Appalto rifiuti revocato 300 mila euro di danni

Tre anni dopo lo stop di Di Mattia, la Rieco chiede un maxi risarcimento Maragno: pretesa impossibile. E scatta un nuovo procedimento davanti al Tar
MONTESILVANO. Quasi 300 mila euro. È arrivato il conto per l’appalto dei rifiuti revocato nel 2012 dall’amministrazione di centrosinistra dell’allora sindaco Attilio Di Mattia. Un appalto da 32 milioni di euro per 5 anni bloccato quando era stato assegnato già in via definitiva alla Rieco, ditta del gruppo Di Zio, dall’amministrazione di centrodestra dell’era Pasquale Cordoma.
Ricorso bis. L’azienda ha presentato un altro ricorso al Tar per ottenere il risarcimento dei danni legati all’appalto sfumato della differenziata: 296.703 euro. Una richiesta, quella della Rieco, che arriva con la raccolta differenziata che a Montesilvano raggiunge a malapena il 20 per cento e con i lavoratori della Tradeco, la ditta pugliese che ha vinto la seconda gara da 20 milioni di euro, ancora in stato di agitazione per gli stipendi pagati in ritardo.

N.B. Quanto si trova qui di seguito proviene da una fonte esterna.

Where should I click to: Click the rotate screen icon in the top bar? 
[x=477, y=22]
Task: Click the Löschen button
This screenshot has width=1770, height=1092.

Sentenza del Tar. La richiesta di risarcimento danni della Rieco si basa su una sentenza del Tar di Pescara risalente al 2013: la ditta aveva citato il Comune per annullare la gara d’appalto bis, ma i giudici amministrativi si erano schierati con l’amministrazione Di Mattia. Successivamente, anche il Consiglio di Stato ha giudicato legittimo il percorso amministrativo seguito dall’ex sindaco. La sentenza del Tar aveva stabilito che il Comune può revocare una gara d’appalto anche ad assegnazione definitiva avvenuta ma, in questo caso, l’azienda ha diritto a essere rimborsata.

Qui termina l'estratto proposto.